Il y a plusieurs appels de gens qui travaillent dans les prisons pour dire: “ça y est, stop à la surpopulation dans les prisons”. Parfois on atteint 200% de population et il y a des prisons comme la prison de Villepinte qui maintenant refusent les détenus. Est-ce que toi tu l’as vue, la surpopulation?
Bien sûr. Moi j’étais à 205, 210% à Fresnes. Je ne l’ai pas vécue avec moi dans ma cellule, mais juste en face de moi, je l’ai vécue tous les jours. C’est incroyable. Après tu as les températures. Quand il fait froid, quand il fait chaud vous êtes à trois. Tout le monde ne peut pas respirer. Tout le monde ne peut pas marcher dans la cellule. Et les conditions, les rats, etc. La détention, ils sont là pour nous garder, mais ils sont humains eux aussi. Ils n’arrivent pas à travailler dans de bonnes conditions. Le surveillant est tellement dépassé qu’il n’a pas le temps de faire de la pédagogie avec les détenus. Il n’y a pas de réadaptation, il n’y a pas d’aide.
En ce moment, quand on nous parle de prison, on nous décrit la prison comme un centre de radicalisation. Voilà ce qu’on entend sur la prison en ce moment dans les médias.
Moi je l’ai vécu, ça. Quand j’étais à Fresnes, il y avait l’UDF (les « Unités dédiées » sont des espaces prévus pour oeuvrer à la dé-radicalisation de certains), il fallait voir ce qu’il en faisait. Il en faisait des tonnes et des tonnes. Il y a 23 détenus, mais il en reste 1600. Et il se passe quoi pour eux ? Ça se remplit de jour en jour. Pour des délits mineurs, tu rentres.
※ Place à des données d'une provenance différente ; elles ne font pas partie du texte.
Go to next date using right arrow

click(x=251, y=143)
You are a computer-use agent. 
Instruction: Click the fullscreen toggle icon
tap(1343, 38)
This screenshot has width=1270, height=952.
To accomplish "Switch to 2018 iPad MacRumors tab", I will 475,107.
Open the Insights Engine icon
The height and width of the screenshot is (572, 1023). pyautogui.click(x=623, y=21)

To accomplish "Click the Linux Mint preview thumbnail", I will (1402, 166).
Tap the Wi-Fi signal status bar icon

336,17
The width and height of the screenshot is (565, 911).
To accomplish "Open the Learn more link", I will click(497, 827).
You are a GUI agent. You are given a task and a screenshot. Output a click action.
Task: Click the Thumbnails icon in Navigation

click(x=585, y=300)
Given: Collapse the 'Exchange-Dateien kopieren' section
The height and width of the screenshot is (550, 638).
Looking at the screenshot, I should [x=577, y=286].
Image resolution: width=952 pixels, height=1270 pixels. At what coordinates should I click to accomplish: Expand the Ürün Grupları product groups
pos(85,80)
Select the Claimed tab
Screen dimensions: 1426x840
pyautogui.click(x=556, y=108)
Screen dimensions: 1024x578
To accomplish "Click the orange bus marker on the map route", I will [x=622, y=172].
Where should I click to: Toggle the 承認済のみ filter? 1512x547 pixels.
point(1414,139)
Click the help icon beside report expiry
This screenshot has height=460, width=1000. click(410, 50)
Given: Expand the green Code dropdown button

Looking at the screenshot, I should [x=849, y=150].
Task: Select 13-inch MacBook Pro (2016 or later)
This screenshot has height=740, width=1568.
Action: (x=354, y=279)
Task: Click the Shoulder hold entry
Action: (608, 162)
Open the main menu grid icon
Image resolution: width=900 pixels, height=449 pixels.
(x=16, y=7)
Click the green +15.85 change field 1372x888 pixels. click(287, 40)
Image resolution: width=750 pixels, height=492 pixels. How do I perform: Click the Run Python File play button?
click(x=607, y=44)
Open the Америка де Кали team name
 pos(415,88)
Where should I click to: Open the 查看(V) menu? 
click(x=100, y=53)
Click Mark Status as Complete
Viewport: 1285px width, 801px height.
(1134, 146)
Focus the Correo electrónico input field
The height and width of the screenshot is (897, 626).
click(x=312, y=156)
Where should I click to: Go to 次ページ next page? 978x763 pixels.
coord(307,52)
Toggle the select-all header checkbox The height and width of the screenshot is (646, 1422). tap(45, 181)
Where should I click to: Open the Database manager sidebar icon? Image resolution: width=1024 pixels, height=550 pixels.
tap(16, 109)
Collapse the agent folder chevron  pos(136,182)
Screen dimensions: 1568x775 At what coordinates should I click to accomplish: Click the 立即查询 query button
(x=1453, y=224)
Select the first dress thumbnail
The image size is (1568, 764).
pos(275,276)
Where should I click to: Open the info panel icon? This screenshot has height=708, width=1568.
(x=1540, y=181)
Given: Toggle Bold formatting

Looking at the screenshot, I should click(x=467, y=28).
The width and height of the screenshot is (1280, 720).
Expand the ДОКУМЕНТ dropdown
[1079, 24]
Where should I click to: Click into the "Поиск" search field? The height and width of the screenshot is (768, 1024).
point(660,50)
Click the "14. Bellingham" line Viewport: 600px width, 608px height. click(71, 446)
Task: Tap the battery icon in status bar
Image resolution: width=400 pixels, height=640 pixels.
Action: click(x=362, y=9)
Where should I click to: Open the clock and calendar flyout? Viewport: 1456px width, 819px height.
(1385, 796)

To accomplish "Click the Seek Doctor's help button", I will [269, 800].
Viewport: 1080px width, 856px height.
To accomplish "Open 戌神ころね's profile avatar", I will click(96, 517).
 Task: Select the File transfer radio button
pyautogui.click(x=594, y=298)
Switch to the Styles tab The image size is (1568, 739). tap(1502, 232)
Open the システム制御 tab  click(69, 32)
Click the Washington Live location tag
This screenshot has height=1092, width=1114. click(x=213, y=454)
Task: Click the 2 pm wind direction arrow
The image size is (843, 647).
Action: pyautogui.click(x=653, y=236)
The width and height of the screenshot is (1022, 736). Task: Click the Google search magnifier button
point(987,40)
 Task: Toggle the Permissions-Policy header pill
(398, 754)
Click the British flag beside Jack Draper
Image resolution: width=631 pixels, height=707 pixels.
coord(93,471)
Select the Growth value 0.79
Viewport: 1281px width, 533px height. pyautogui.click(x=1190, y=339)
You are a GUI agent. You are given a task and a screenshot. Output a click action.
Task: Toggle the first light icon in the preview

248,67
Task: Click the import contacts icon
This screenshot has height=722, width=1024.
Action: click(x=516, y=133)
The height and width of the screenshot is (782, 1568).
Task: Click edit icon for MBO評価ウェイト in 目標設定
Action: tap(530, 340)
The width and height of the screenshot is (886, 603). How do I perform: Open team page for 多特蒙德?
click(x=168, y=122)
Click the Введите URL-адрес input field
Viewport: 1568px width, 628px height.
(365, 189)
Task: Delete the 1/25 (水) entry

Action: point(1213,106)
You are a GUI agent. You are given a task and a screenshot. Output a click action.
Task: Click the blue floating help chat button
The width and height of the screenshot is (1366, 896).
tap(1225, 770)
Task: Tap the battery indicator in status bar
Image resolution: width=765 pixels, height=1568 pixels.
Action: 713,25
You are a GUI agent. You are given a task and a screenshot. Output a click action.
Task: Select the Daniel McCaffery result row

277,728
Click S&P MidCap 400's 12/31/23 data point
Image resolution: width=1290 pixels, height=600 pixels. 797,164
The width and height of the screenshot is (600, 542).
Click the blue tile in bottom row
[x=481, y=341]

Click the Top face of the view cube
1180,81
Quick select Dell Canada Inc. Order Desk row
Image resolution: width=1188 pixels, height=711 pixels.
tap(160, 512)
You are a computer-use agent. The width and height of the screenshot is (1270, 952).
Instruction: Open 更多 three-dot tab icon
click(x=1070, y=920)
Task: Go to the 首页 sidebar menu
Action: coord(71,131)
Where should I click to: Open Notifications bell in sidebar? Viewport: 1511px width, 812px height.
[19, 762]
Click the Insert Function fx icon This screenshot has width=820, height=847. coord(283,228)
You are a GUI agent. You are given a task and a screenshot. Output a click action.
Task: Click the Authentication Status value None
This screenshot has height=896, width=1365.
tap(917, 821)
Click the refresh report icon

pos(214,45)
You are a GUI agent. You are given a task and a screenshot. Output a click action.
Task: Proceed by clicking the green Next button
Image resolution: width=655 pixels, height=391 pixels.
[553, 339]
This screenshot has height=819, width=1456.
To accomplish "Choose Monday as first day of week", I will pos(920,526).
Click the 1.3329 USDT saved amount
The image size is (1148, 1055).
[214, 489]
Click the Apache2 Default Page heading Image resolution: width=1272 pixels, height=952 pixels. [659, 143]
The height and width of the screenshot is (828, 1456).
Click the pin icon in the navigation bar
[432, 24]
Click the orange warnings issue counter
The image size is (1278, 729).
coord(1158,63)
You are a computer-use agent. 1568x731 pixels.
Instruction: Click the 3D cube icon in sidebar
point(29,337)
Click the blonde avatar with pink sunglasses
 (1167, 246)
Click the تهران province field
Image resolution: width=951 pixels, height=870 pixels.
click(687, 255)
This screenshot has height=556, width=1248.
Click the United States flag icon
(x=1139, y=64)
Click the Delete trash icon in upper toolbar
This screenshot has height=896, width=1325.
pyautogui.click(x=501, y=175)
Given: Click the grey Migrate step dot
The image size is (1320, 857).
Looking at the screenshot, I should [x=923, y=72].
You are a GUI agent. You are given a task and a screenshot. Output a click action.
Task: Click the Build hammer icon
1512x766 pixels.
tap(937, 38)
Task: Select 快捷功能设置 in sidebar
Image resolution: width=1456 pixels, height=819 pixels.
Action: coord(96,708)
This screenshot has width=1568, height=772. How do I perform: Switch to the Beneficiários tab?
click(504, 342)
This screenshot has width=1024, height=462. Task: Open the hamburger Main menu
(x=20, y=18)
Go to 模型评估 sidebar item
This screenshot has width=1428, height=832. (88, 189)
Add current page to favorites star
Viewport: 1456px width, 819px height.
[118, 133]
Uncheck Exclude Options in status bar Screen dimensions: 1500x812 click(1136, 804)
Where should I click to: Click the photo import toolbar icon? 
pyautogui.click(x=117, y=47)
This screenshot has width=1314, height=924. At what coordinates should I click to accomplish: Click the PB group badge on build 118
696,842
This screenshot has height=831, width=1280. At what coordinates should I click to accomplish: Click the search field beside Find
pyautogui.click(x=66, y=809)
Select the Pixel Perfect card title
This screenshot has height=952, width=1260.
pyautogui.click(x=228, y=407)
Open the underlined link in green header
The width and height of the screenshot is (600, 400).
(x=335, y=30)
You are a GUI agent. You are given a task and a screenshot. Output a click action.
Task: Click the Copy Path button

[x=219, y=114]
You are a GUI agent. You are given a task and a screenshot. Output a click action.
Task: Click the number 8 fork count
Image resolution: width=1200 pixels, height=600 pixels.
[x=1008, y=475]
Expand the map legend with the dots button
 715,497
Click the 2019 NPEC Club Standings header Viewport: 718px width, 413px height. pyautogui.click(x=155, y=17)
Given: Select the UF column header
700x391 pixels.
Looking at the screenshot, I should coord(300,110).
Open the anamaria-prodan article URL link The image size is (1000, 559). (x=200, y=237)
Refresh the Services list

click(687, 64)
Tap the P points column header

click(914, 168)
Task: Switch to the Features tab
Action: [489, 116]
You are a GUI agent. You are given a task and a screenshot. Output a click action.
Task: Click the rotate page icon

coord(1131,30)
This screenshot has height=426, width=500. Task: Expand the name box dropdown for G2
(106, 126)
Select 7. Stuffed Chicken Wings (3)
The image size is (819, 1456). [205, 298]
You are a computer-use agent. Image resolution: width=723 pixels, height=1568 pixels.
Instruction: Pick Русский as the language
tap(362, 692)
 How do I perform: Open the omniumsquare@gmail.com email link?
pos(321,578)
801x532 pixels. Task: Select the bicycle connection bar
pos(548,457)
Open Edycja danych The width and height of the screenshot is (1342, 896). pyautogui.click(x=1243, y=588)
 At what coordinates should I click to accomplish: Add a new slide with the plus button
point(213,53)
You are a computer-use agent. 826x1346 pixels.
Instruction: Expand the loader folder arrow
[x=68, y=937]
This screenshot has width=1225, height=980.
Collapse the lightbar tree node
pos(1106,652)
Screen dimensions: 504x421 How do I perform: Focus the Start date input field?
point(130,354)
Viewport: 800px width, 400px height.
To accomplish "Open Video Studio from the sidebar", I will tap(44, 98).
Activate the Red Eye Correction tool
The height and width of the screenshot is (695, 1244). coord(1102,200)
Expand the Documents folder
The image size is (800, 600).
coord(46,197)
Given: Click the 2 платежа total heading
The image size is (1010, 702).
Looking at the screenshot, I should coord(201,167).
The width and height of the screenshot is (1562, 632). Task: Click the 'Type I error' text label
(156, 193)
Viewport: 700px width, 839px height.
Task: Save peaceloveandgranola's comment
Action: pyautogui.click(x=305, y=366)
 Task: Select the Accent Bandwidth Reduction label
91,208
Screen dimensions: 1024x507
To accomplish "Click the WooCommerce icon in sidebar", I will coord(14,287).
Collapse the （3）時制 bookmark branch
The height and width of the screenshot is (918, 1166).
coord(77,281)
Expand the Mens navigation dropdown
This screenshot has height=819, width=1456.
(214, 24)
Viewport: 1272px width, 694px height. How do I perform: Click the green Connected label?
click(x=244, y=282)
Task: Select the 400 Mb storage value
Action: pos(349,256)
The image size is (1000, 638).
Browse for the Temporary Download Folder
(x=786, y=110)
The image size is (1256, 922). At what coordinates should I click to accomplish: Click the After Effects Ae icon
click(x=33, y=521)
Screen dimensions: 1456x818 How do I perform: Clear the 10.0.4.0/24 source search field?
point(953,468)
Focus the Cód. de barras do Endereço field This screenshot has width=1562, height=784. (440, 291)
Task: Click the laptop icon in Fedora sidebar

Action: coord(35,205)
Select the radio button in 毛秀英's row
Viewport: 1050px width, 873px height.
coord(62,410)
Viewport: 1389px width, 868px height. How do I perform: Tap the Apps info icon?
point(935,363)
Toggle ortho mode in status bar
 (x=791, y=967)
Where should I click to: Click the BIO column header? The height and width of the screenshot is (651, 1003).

Est-ce que ce n’est pas le serpent qui se mord la queue ?
C’est exactement ça.
Finalement plus les conditions sont compliquées, plus on peut se faire radicaliser en prison.
Exactement. Même le service pénitentiaire n’est pas con. Ils le savent, ils le vivent autant que les détenus, si ce n’est plus. Parce que les détenus sortent, alors qu’eux sont toujours là, en prison. Ils commencent à en avoir marre, ils commencent à péter les plombs. Ça fait dix ans qu’ils travaillent dans la même taule. Ils n’en peuvent plus et il faut les comprendre. Il y a de vrais humains en face de moi. Les mecs demandent à travailler et ne pas seulement ouvrir ta porte et à la fermer. Mais ce n’est pas possible. Les mecs qui sont en face ne savent pas que le surveillant est bon et que lui aussi pète un plomb. Donc ils le voient comme une barrière. Comme tu l’as dit, c’est le serpent qui se mord la queue.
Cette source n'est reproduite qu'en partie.